Le mois de mai quatre-vingt dix-neuf à Irkoutsk ressemble à un mois de juillet sur la Côte d’Azur; c’est ainsi qu’Irkoutsk nous accueille pour mon retour rue Karl Marx. Nous verrons deux jours de mauvais temps ce mois-ci, tous les autres seront baignés d’un grand soleil à peine concevable pour des parisiens habitués à la grisaille. Il fera même trente-trois degrés le vingt-cinq mai! Je suis parti de Paris avec Christophe, breton d’origine, habitué au vent de Brest. Il découvre la Sibérie sous un jour qu’il n’imaginait pas. Au bout de la rue principale d’Irkoutsk, sur les quais de l’Angara, se situe le rendez-vous de toute la jeunesse de la ville. En fin de journée les Irkoutiennes profitent de l’ensoleillement retrouvé pour se promener dans des tenues plutôt légères. Les yeux fatigués par le décalage horaire et brûlés par le spectacle nous obligent à rentrer vite vers notre appartement.

Ici on est loin des problèmes de l’Europe embourbée dans la difficile crise des Balkans. La seule chose importante, c’est le retour de la chaleur, il fait vingt-cinq degrés le soir et personne ici ne voudrait rater le début de l’été car l’hiver est long: six mois difficiles engoncés dans des manteaux de fourrure.Le dollar, autre soleil russe, vaut toujours vingt-cinq roubles. Les magasins ne sont plus achalandés en marchandise étrangère mais qu’importe, ils sont loin d’être vides.

La crise politique à Moscou ne touche pas le sibérien qui semble à peine au courant des frasques de leur président.Voilà pour l’ambiance dans laquelle nous baignons dès notre arrivée.Mais Christophe est venu pour voir le lac. Nous décidons de partir rapidement pour un séjour de six jours sur l’île d’Olkhon. De bon matin, c’est dans un bus, véritable épave chez nous, que le voyage vers l’île commence. A peine sortis d’Irkoutsk, nous sommes rudement secoués sur une route qui a mal supporté l’hiver ! A la première côte le chauffeur rate une vitesse, le moteur hurle, nous voilà sur le bas côté ! La fumée envahit la cabine. Pour respirer un peu nous sortons nous promener non loin de là. Après une petite demi-heure de mécanique le moteur repart comme rajeuni. En fait, il n’en sera rien. A chaque montée le moteur chauffe et les courroies lâchent. Six arrêts folkloriques seront nécessaires pour faireles deux cents kilomètres qui nous

séparent de Marès, dernier village avant l’île d’Olkhon. Le bus en ce début d’été ne fait pas le trajet jusqu’au centre d’Olkhon. A nous de nous débrouiller pour accéderau village de Rougir situé à quarante-cinq kilomètres à l’intérieur de l’île. Comme par hasard, l'unique moyen de traverser le bras de lac qui sépare l’île de la terre ferme, le bac, est en panne ! Nous sommes, comme une dizaine d’habitants, bloqués. Personne ne veut croire que le bac ne viendra pas, chacun prend son mal en patience. Très vite nous faisons connaissance avec des Bouriates qui, trouvant le temps long, ont attaqué les bouteilles de vodka ( la Bouriatie est une république semi-autonome dont la capitale est Oulan-Oude ). La faim venant en buvant, ils décident d’allumer un feu pour y faire cuire des poissons achetés au village de Marès.

════════════════════

## CONSIGNE 1:
Répondez aux questions suivantes sur le récit de voyage à Irkoutsk et sur l'île d'Olkhon :
(a) Quelle température fait-il le vingt-cinq mai ?
(b) Combien de roubles vaut le dollar ?
(c) À combien de kilomètres à l'intérieur de l'île se trouve le village de Rougir ?
## CONSIGNE 2:
Écrivez la suite du récit de voyage vers l'île d'Olkhon à partir de sa dernière phrase.
La liste qui suit provient d'une source différente du texte.

════════════════════

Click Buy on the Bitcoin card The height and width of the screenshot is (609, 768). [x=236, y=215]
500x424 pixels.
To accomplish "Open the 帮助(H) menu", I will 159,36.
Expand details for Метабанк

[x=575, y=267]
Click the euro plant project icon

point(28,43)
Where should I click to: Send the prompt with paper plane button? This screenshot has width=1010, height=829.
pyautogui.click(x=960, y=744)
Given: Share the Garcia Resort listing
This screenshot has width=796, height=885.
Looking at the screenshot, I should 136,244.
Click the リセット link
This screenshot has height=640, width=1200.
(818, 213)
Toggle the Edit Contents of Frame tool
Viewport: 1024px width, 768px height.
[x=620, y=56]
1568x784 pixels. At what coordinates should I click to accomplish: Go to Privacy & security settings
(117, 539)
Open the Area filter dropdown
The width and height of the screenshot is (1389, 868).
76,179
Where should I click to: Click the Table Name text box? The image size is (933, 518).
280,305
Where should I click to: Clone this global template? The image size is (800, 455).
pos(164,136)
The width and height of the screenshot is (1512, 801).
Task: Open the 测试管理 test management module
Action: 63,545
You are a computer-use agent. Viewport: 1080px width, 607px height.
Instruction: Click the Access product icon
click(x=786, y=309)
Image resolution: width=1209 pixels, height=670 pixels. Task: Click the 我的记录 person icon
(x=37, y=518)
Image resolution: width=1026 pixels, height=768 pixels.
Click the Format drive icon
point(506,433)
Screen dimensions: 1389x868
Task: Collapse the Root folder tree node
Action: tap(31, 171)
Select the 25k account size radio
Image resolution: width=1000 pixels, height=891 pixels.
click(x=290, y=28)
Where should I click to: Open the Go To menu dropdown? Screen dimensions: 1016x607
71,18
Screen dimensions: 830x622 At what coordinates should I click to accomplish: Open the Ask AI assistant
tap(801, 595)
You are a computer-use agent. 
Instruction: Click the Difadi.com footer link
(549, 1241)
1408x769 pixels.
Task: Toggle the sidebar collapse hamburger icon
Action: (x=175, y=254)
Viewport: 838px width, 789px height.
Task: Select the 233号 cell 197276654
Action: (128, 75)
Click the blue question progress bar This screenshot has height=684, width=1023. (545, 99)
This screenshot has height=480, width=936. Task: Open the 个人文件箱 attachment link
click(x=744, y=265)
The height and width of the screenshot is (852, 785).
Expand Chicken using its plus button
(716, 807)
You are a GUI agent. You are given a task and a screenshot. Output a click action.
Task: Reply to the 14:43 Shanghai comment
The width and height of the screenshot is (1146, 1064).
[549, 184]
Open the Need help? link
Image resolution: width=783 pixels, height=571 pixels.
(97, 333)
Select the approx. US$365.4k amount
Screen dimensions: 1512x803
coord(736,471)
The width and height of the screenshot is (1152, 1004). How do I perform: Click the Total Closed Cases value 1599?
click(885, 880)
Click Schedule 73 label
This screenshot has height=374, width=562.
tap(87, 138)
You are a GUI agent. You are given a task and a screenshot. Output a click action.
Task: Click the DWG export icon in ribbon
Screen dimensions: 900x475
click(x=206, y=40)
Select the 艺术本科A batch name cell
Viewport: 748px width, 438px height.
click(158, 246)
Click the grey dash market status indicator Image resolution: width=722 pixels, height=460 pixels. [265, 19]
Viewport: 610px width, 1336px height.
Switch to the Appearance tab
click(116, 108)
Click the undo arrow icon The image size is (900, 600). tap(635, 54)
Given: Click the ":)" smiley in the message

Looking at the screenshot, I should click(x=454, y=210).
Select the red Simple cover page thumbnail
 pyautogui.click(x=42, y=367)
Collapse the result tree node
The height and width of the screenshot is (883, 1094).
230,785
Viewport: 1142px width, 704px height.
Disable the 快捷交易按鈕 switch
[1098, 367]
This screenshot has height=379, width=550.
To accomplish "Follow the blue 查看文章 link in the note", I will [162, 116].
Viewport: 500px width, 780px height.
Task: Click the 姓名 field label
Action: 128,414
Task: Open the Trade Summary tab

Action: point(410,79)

════════════════════

## ZONE DE RÉPONSE 1:
(a) Il fait trente-trois degrés.
(b) Le dollar vaut vingt-cinq roubles.
(c) Le village de Rougir se trouve à quarante-cinq kilomètres à l'intérieur de l'île.

## ZONE DE RÉPONSE 2:
Manquant de bois ils ne trouvent rien de mieux que de déchiqueter à la hache une des poutres du ponton du bac. Qu’importe le bois est sec et les poissons cuisent, se sont des Karious, une des espèces les plus délicieuses du lac, on peut la comparer à l’omble chevalier de nos lacs de montagne.

Après ce repas, nous tentons de nous éloigner des Bouriates qui aimeraient bien nous faire boire une dose de plus. Nous rencontrons alors le chauffeur d’un camion qui patiente aussi pour monter sur le bac. Il possède sur l’île ce que les russes appellent une tour base (maison dite de vacances). Je saute sur l’occasion, deux cents roubles par personne pour une nuit avec les repas, quoi de mieux. Pour arranger le tout nous embarquerons dans son camion pour les quarante-cinq kilomètres qui nous séparent du village de Rougir. Comme toujours ici il faut être patient. C’est vers vingt-deux heures trente que le bac se décide à venir nous chercher. Après six heures d’attente, pas d’explication ou d’excuses on ne saura jamais ce qui le bloquait.

La nuit est presque tombée mais nous apercevons encore le paysage, c’est une steppe lunaire où l’on pourrait sans problème tourner un film qui s’intitulerait " atterrissage sur la planète Mars ". La maison de Yolia se trouve à la sortie du village. Après un copieux repas, nous nous effondrons dans nos lits. Ce n’est pas ce soir que nous coucherons sous la tente.

Le matin, je fais découvrir à Christophe les environs du village de Rougir. La partie du lac qui se trouve là s’appelle Mala More ou la petite mer. C’est un bras du Baikal long de quatre-vingt kilomètres et large de quinze où tous les pêcheurs de l’île jettent depuis des années leurs filets pour attraper le fameux Omoul, le poisson le plus courant du lac.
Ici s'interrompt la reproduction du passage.